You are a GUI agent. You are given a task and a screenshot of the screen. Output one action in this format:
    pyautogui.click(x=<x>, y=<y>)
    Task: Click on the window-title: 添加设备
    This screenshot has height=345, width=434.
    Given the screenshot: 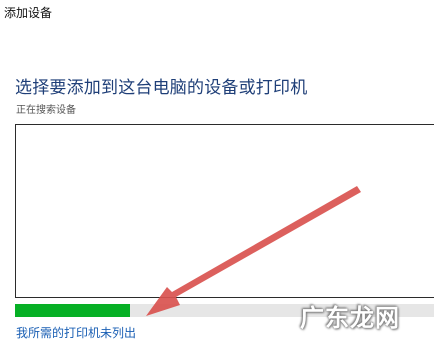 What is the action you would take?
    pyautogui.click(x=28, y=13)
    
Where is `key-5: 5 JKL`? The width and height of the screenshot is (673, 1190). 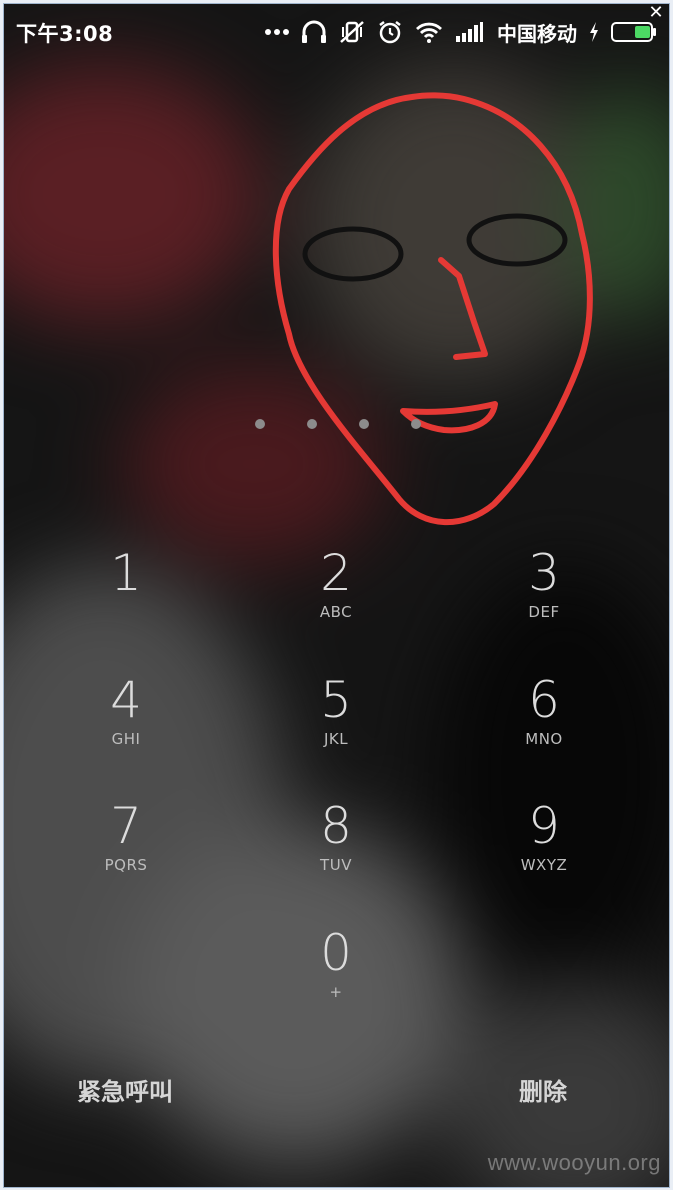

» **Instruction**:
Revise the data from its first line down through the line containing "This screenshot has", changing "screenshot" to "screen capture" and leaving everything else as it is. Give only those lines.

» **Exercise response**:
You are a GUI agent. You are given a task and a screen capture of the screen. Output one action in this format:
    pyautogui.click(x=<x>, y=<y>)
    Task: Click on the window-title: 添加设备
    This screen capture has height=345, width=434.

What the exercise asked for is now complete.